Begraven in eigen tuin is een prachtige ceremonie. Uw trouwe vriend blijft altijd dichtbij.

Maar wat als u gaat verhuizen? Of misschien woont u op een flat?
Begraven kan ook bij begraafplaatsen voor gezelschapsdieren. Een graf wordt voor een minimum aantal jaren verhuurd. De grafbedekking mag u zelf bepalen, waardoor u een persoonlijk plekje creëert waar u altijd naar terug kan gaan.

Cremeren
Bij een crematie wordt het lichamelijk overschot van je hond verbrand. Dit gebeurt met veel respect voor het dier. U kunt kiezen voor een individuele of een collectieve crematie. Bij een collectieve crematie worden er een aantal dieren tegelijk verbrand. De as wordt dan uitgestrooid op een speciaal daarvoor bestemd veld.

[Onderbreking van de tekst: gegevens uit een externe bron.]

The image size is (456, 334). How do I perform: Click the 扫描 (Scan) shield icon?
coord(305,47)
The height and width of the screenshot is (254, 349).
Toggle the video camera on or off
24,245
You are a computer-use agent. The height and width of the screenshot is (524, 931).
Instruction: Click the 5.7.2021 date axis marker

Alleen bij een individuele crematie kunt u ervoor kiezen om een urn met de as terug te krijgen. Het ouderwetse beeld van urn is vervaagd, er zijn hele mooie en persoonlijke urnen verkrijgbaar. Bij het crematorium wordt u persoonlijk begeleid met uw keuze. Tegenwoordig is het steeds gebruikelijker om iets speciaals met de as te doen. Deze kan voor altijd bij u blijven in een urn, maar u kunt er ook voor kiezen om een beetje van de as te laten verwerken in een sierraad dat u altijd bij u kan dragen. Of u strooit de as misschien uiteindelijk zelf uit op een plek die voor u en uw huisdier heel speciaal is, bijvoorbeeld in het bos, op de hei, in je eigen tuin of op zee.

Destructie
Destructie is een akelig woord. Het betekent niets meer dan vernietiging. Vaak wordt er gedacht dat er van destructiemateriaal nog diervoeders en dergelijke gemaakt worden. Maar het destructiemateriaal wordt ingedeeld in verschillende categorieën. Honden en andere gezelschapsdieren vallen in de categorie “hoog risicomateriaal” en mogen daarom alleen maar verbrand worden. Het is dus verboden om de restanten te gebruiken voor het maken van diervoeders of bijvoorbeeld lijm. De energie die bij de verbranding vrijkomt mag uiteindelijk wel gebruikt worden.

Vervoer
Als u de keuze maakt voor crematie of begraven op een officiële begraafplaats zal de hond daar naartoe gebracht moeten worden. Wij kunnen het crematorium vragen de hond bij ons of bij u thuis op te halen, maar u mag hem natuurlijk ook zelf brengen. Dieren die voor destructie worden aangeboden worden bij de dierenkliniek opgehaald. U hoeft zelf niets te regelen.

Zelf kiezen!
Welke keuze u ook maakt, maak vooral een persoonlijke keuze.  U kunt geen verkeerde keuze maken, alle wegen zijn goed als het voor uzelf de juiste weg maar is.